The bill directly opposes another piece of proposed legislation, S.63, which would ban the use of school resource officers entirely. Terenzini said he’s received a deluge of calls and emails from concerned parents, teachers and law enforcement officers since S.63 was introduced.

“Most of these calls and emails start off by saying that they just don’t understand why we would want to remove police from our schools,” he said.

Rutland Mayor David Allaire, Police Chief Brian Kilcullen and a number of law enforcement officers from other agencies came to support the new bill on Thursday.

“Educators, parents, law enforcement officers and many politicians stand firm in the belief that this program is a critical piece of safety, security, relationship-building and community policing that cannot be taken from our school systems,” Terenzini said.

Neither legislative proposal is likely to become law as-is. But the dueling bills are yet another example of the renewed scrutiny police are under in the wake of this summer’s racial justice protests. Several Vermont school districts are actively debating whether to end their school resource officer programs and at least two — Montpelier-Roxbury and Champlain Valley Union — have gone ahead and nixed their contracts with police.

School resource officers are a fixture in a slim majority of Vermont school districts and are usually posted in high schools.

Advocates say that money could be better spent on counselors, social workers and other resources that could address misbehavior in more developmentally appropriate ways.

Proponents of school resource officers cite fears about school shootings and say they also help build bridges between law enforcement and the community.

Critics counter that police in schools risk criminalizing run-of-the-mill misbehavior, and note that students of color, students with disabilities and low-income students are disproportionately arrested.

Terenzini attributed those disparities to a select few school resource officers who did not receive proper training, “All students deserve the right to be treated equally,” he said. “Society cannot let a few bad SROs ruin the integrity of this program that is critically important to the safety of our children and educators.”

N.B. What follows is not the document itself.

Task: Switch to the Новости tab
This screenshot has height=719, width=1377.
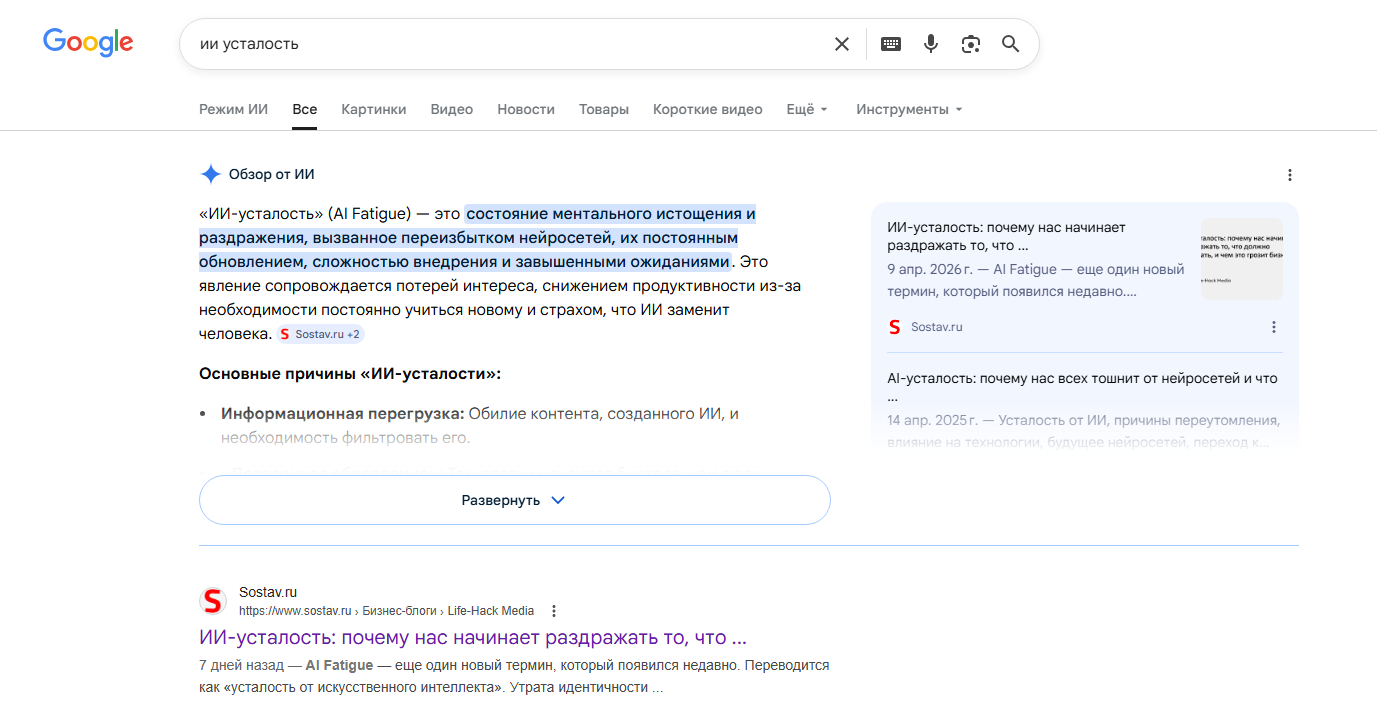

Advocates have long called for better data collection on discipline and the use of police in schools. But the little data that does exist tends to turn up disturbing disparities — including in Vermont.

Using federal data collected from the 2013-14 school year, an Education Week analysis in 2017 showed that Black students in Vermont accounted for a staggering 23.3% of school-based arrests, despite making up only 2.4% of the enrollment.

That same data set showed that in Vermont, Black students were arrested at 5.4 times the rate of white students during the 2015-16 school year, according to research compiled in S.63, the bill to ban SROs.

Terenzini also referred to this week’s three-year anniversary of an incident in which officials intercepted a former student’s detailed plan for a mass shooting at Fair Haven Union High School. The superintendent of the Slate Valley Unified School District, Brooke Olsen-Farrell, has said she’s against banning school resource officers, WCAX reported.

Terenzini’s bill would prohibit officers with “infractions for excessive use of force or other acts of misconduct” from becoming school resource officers. The bill would also require the officers to participate in at least 40 hours of specialized training, including implicit bias training, de-escalation, trauma-informed investigations, adolescent development and active shooter situations.

If the school resource officer is hired jointly by a school district and a law enforcement agency, the bill would also require a memorandum between the two bodies to agree on the officer’s possession and use of weapons on school property and define the scope of the officer’s role in the school. The bill does not limit or define these factors on its own.

Gov. Phil Scott has said he opposes a statewide ban on SROs. Legislators read S.76 on the Senate floor Thursday before referring the bill to the Education
Committee.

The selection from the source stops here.